Think of H.G. Wells’ 1895 novella, The Time Machine, adapted for film, radio and television many times since its publication, Michael J. Fox in Back to the Future, or Bill Murray in Groundhog Day. Fox’s character traveled to the past in an attempt to influence the outcomes of life in the future. Murray’s arrogant, self-absorbed news reporter was doomed to repeat the same day over and over until he learned to care about others’ lives. Ken Grimwood’s protagonist in his novel, Replay dies of a heart attack in 1988 and awakens as an eighteen year old in 1963 with a chance to relive his life, although his memories of the next twenty-five years remain intact. He replays his life and death, each time awakening in 1963 before he realizes he can’t prevent his death, but he can change the events for himself and others before it happens.
In 1962, when Neil Sedaka wrote and recorded his signature tune, “Turning Back the Hands of Time,” it quickly became a hit, the lyrics capturing the longing we sometimes experience when we look back over our lives.
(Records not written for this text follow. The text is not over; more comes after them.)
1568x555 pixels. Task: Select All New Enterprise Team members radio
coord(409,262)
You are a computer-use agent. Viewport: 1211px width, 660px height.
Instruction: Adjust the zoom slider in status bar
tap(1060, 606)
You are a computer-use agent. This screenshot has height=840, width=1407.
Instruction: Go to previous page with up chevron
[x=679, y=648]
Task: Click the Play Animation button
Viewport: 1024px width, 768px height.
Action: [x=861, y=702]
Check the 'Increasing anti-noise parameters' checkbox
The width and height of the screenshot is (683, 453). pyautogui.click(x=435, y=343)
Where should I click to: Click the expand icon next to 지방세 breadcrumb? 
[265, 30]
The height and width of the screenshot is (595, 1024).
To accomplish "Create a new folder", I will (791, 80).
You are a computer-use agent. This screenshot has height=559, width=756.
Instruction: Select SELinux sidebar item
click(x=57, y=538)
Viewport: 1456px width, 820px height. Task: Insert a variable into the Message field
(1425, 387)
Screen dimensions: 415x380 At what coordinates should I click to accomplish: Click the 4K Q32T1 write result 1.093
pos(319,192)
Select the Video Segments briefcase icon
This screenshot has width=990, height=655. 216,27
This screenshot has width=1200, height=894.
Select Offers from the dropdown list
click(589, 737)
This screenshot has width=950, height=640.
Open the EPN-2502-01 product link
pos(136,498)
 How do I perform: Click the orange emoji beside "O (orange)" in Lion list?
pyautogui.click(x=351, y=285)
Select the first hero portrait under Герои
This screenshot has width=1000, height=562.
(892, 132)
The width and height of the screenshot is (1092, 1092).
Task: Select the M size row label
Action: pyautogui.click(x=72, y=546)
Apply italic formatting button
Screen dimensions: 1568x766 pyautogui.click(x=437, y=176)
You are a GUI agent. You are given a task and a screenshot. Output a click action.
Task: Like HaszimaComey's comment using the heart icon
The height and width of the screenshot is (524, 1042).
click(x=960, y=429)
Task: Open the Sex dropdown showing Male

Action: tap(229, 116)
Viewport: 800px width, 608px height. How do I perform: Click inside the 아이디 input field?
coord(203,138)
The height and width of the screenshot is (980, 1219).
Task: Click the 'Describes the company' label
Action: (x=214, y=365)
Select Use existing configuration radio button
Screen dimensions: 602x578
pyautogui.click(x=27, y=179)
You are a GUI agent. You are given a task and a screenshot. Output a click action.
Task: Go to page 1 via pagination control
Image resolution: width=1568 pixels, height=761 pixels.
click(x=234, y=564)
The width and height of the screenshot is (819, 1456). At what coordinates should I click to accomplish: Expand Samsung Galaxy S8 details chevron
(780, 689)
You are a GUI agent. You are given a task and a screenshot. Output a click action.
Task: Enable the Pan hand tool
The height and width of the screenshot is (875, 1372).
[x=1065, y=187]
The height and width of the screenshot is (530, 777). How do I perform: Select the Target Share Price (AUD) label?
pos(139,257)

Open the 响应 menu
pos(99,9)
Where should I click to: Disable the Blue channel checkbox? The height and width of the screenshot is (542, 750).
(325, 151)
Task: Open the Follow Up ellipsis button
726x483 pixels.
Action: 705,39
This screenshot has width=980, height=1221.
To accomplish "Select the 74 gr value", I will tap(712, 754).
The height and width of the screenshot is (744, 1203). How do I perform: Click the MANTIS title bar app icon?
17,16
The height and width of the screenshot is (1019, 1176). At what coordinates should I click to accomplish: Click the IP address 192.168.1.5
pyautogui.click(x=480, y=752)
Turning back the hands of time
To see the house I lived in,
To see the streets I walked on…
To touch the face of friends and loved ones,
To hear the laughter and to feel the tears,
What a miracle this would be,
If only we can turn the hands of time…
If only we could turn back the hands of time…It’s not just my migraine that has me wishing I could do it. I have fantasized from time to time, wondering what it would be like to turn back time and relive some of the events in my life. I try not to dwell in the past or regret, but occasionally I‘ll wonder, “what if I’d just…” or “if only I had…”
Next time I won’t waste my heart
on anger; I won’t care about
being right. I’ll be willing to be
wrong about everything and to
concentrate on giving myself away.
Next time, I’ll rush up to people I love,
look into their eyes, and kiss them, quick…
and I will keep in touch with friends,
writing long letters when I wake from
a dream where they appear on the
Orient Express. “Meet me in Istanbul,”
I’ll say, and they will.
(“Next Time” by Joyce Sutphen, from After Words. © Red Dragonfly Press, 2013.)
I doubt anyone will be meeting me in Istanbul, but I still have now, the present, and whatever choices I make will influence the path my life takes in the years ahead. Maybe the wisdom gleaned from mistakes of the past will help me make better choices, or maybe, just maybe, I’ll find contentment, gratitude for the life I’ve lived. As for my headache, I can’t turn the clock back to last night. I’m living with the very bad choice to snack on Halloween chocolates, and the best I can do today is take two more Excedrin and vow not to repeat my foolishness again.
Writing Suggestion:
Imagine, this week, that you were given free rein to that longing, what you would do if you could turn back time? Are there events in your life you like to replay or do differently, knowing what you know now? Write about it, beginning with the line “If I could turn back the hands of time…” and let it take you into that memory or longing. Once finished, read what you’ve written and then write again—but this time, with an eye to discovering the insights, the lessons you’ve learned from your life.